On June 25, 2018, the Issuer announced that it received commitments from accredited investors to purchase Common Stock and warrants in a private transaction (the “Transaction”).  Under the terms of the Transaction, the Issuer has agreed to sell 2,400,000 units at $1.25 per unit for aggregate proceeds of $3,000,000.  Each unit consists of one share of Common Stock and one warrant to purchase one-half of a share of Common Stock. Each warrant has a two-year term and is exercisable in the first year at $1.30 per share and in the second year at $1.50 per share.
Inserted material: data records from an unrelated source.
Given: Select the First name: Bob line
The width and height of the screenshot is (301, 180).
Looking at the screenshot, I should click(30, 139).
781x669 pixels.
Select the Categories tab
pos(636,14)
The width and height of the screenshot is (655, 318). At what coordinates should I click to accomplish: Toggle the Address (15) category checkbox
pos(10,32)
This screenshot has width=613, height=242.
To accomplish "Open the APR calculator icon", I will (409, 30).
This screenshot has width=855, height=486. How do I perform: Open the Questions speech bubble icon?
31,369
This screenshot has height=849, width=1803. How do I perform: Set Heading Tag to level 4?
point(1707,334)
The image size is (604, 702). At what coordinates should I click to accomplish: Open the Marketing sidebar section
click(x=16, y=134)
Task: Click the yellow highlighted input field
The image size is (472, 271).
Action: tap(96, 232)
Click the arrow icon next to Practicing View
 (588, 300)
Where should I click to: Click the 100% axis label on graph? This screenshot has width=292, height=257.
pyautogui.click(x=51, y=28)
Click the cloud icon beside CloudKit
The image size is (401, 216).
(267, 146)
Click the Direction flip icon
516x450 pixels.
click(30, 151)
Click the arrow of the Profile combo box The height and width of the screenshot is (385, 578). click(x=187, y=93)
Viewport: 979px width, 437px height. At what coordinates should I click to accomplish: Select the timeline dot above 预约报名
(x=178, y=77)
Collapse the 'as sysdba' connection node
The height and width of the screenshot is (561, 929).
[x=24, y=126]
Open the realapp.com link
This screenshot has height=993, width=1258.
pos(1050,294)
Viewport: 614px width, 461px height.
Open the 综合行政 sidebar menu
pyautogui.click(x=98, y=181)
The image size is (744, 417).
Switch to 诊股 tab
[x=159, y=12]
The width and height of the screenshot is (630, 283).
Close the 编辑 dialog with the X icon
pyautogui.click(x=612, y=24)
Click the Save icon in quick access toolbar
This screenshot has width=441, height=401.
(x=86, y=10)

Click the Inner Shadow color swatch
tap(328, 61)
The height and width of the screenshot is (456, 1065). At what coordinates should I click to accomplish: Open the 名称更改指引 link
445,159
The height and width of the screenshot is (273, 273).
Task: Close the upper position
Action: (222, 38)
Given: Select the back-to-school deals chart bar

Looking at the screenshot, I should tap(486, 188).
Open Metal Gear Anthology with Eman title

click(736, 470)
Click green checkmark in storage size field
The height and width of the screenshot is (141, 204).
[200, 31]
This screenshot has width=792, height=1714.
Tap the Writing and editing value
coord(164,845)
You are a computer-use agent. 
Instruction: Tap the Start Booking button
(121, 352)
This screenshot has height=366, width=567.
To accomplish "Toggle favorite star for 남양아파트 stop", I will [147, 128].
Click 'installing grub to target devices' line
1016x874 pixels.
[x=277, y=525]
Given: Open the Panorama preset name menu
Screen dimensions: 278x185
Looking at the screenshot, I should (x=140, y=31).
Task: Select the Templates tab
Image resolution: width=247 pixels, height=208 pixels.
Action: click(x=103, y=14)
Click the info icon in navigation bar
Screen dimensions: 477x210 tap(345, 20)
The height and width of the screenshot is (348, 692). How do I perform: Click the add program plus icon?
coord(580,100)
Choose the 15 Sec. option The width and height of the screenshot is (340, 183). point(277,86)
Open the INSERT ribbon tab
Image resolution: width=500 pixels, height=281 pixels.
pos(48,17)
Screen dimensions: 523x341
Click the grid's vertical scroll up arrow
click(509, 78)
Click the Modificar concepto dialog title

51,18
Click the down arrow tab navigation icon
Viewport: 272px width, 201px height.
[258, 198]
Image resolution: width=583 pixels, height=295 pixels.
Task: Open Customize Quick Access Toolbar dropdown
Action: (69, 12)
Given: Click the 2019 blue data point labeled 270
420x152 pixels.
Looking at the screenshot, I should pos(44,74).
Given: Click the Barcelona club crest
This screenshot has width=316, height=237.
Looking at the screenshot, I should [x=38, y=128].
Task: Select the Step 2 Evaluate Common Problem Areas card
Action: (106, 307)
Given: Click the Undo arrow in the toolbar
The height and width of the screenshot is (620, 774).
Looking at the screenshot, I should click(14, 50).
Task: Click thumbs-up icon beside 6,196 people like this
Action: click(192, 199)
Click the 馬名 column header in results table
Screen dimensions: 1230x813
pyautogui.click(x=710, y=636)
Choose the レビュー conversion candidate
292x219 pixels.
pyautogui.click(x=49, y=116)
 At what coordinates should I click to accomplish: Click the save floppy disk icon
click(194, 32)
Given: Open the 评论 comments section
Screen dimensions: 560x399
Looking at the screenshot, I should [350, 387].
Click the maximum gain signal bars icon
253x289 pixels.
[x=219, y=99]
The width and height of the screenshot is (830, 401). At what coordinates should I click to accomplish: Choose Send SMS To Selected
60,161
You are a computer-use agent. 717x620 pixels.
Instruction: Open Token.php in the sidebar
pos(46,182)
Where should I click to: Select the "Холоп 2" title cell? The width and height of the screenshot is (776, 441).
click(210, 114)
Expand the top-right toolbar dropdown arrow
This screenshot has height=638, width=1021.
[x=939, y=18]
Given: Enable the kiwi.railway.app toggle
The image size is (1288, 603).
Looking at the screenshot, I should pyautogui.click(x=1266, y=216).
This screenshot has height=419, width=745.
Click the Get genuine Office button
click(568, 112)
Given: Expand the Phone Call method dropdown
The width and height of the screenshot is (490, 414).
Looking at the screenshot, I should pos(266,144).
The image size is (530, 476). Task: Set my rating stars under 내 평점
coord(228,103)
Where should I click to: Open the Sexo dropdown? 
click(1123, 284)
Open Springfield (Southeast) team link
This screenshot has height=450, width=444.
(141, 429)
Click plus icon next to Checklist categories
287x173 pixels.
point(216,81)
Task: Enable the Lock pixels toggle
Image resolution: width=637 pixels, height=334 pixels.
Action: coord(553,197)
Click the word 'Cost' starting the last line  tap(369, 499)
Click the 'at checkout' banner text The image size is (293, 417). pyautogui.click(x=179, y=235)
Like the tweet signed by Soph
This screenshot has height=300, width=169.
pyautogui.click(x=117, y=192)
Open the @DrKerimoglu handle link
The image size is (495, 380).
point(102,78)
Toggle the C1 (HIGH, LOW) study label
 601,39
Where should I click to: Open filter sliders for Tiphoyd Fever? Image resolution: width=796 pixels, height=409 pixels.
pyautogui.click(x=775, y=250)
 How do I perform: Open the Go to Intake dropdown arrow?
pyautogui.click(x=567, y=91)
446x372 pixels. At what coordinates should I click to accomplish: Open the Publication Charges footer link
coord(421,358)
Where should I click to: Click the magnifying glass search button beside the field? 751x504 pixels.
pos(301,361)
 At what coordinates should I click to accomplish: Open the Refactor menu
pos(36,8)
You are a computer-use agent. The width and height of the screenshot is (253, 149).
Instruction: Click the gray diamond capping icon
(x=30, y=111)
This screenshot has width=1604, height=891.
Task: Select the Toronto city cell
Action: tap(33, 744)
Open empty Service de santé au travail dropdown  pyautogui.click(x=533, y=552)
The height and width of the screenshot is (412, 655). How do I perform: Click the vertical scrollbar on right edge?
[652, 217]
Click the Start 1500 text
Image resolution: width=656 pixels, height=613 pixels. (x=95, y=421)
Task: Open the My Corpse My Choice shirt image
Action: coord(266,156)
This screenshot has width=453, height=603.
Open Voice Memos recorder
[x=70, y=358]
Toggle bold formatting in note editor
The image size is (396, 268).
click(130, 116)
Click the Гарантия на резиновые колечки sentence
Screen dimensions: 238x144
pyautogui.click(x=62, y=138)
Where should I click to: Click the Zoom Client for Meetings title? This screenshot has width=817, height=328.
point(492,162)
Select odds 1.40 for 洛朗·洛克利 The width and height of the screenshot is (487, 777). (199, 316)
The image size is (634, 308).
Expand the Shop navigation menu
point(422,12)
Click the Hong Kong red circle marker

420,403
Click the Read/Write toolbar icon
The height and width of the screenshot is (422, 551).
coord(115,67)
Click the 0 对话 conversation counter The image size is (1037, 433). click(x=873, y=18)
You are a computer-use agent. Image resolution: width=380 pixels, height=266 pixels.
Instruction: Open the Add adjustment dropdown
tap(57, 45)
The Reporting Entity participated in the Transaction and on July 11, 2018 was issued 320,000 shares of Common Stock and 320,000 warrants exercisable into additional 160,000 shares of Common Stock.

 

Item 4. Purpose of Transaction

 

ITEM 4 OF THIS STATEMENT IS HEREBY AMENDED TO ADD THE FOLLOWING:

 

The 320,000 shares of Common Stock and 320,000 warrants exercisable into additional 160,000 shares of Common Stock, purchased pursuant to the Transaction, were purchased for investment purposes.

 

Other an as described in this Item 4 (including Item 3 incorporated by reference therein), the Reporting Entity has no plans or proposals which would relate to or result in any of the matters listed in paragraphs (a) through (j) of Item 4 of Schedule 13D (although the Reporting Entity reserves the right to formulate specific plans and proposals with respect to, or change its intentions regarding, any or all of the foregoing).

 

Item 5. Interest in Securities of the Issuer

 

ITEM 5 OF THIS STATEMENT IS HEREBY AMENDED TO ADD THE FOLLOWING:

 

(a)-(b). As of the date of this Schedule 13D/A, the Reporting Entity beneficially owns 2,384,963 shares of Common Stock, which is 9.28% of the outstanding shares of Common Stock of the Issuer.

 

c. Except as set forth in this Schedule 13D/A, the Reporting Entity has not effected any transactions with respect to the Common Stock during the past 60 days.

 

d. No person, other than the Reporting Entity, is known to have the right to receive, or the power to direct the receipt of dividends from, or the proceeds of sale of, the shares of Common Stock covered by this Schedule 13D/A.

 

e. Not applicable.

 

 

 

 

SCHEDULE 13D

 

CUSIP NO: 69924M 109 

PAGE 4 of 5

  

 

Item 6. Contracts, Arrangements, Understandings or Relationships with Respect to Securities of the Issuer

 

Other than as described in Items 3, 4 and 5 and the agreements incorporated herein by reference to the knowledge of the Reporting Entity, there are no contracts, arrangements, understandings or relationships (legal or otherwise) between the persons named in this Schedule 13D/A and any person with respect to any securities of the Issuer, including but not limited to transfer or voting of any of the securities, finder’s fees, joint ventures, loan or option arrangements, puts or calls, guarantees of profits, division of profits or loss, or the giving or withholding of proxies.

 

Item 7. Material to be Filed as Exhibits

 

1. Form of Subscription Agreement by and between Paramount Gold Nevada Corp. and the Reporting Entity (incorporated by reference to Exhibit 10.1 to the Issuer’s Form 8-K filed by the Issuer with the SEC on June 29, 2018).

 

2. Form of Warrant (incorporated by reference to Exhibit 4.1 to the Issuer’s Form 8-K filed by the Issuer with the SEC on June 29, 2018).

 

 

 

 

SCHEDULE 13D

 

CUSIP NO: 69924M 109 

PAGE 5 of 5

 

 

SIGNATURE

 

After reasonable inquiry and to the best of my knowledge and belief, I certify that the information set forth in this statement is true, complete and correct.